Pero para no andar con digresiones, volvamos de nuevo a mis días de colegio. De hecho, me he adelantado hasta contarte casi mi llegada a la clase más alta de la escuela, así que debo volver al largo y duro ascenso de la escala, al segundo semestre, cuando me estaba abriendo camino entre los chicos y pasé de la quinta a la cuarta clase con mis buenas notas en el “Classicus Paper”. Era costumbre del Doctor Bayley tener a las clases más altas bajo su cuidado, pero una vez por semana uno de los otros profesores pasaba antes que él para revisar. Esta temida inspección se llevaba a cabo no sólo con los pequeños, sino también con los mayores y cuando el Doctor decía con su atronadora voz, “Desgraciadamente esta clase está bajando de nivel”, alumnos y profesores rasos, si habían sido holgazanes, temblaban participando del sentimiento de reproche. Dos de éstos tenían títulos universitarios, Ayling y Belin, este último hijo de un emigrado francés y había estudiado en Winchester y creo que también en New College, Oxford. Aunque yo aborrecía estas revisiones tanto como cualquiera, una vez se iban tenía el consuelo de saber que había mejorado en el “Classicus Paper”.
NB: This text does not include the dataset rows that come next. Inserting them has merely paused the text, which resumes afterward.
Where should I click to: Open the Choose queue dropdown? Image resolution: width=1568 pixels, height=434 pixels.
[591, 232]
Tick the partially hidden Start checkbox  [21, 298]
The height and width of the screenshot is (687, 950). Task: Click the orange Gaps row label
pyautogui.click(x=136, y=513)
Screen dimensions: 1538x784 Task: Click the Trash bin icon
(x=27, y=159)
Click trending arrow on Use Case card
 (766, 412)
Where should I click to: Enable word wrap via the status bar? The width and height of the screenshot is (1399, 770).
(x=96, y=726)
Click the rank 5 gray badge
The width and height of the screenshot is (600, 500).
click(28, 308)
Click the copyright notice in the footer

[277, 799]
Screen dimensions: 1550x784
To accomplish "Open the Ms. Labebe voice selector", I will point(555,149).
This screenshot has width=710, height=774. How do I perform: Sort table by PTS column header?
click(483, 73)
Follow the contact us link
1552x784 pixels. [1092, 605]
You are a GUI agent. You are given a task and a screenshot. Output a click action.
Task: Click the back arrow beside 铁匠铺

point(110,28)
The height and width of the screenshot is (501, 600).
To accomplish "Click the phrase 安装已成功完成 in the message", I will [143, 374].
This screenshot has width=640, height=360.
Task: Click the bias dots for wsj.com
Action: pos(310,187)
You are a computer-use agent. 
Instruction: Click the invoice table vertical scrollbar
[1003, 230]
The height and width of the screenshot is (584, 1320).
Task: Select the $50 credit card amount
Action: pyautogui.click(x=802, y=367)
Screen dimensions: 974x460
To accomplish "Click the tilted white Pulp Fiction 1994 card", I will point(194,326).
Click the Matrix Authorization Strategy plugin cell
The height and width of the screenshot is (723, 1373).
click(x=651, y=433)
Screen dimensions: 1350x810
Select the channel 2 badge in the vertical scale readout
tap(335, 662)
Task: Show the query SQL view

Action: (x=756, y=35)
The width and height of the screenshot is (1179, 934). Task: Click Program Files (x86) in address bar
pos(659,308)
Esto se debía a que mi padre todas las vacaciones solía hacerme leer con él, en algún momento del día, los libros con los que íbamos a trabajar el año siguiente. En este ejercicio siempre iba más allá y en lugar de confinarme exclusivamente a la traducción del latín y el griego, me enseñaba geografía y mitología entre otras cosas. El Doctor Bayley tenía la costumbre de finalizar cada día haciendo preguntas que se alejaban de lo ordinario y yo casi siempre asombraba a la clase respondiéndolas. Recuerdo bien un día en que había quedado de los últimos junto a otros dos, en una clase de quince niños, y al primero le preguntó cómo se llamaba ahora el Mar Egeo. Como nadie lo sabía, la pregunta fue rodando y se le preguntó a todos los niños de la lista hasta que llegó mi turno y contesté: “El archipiélago griego”; entonces, el profesor me ordenó avanzar todos sus puestos y me senté, bastante abrumado con el súbito ascenso. Desde esa altura podría haber sido precipitado a mi antiguo puesto si hubiesen seguido preguntando, pero aquel era el final de la clase; el profesor nos despidió y yo conseguí quince puntos, un número igual al de una semana de trabajo normal.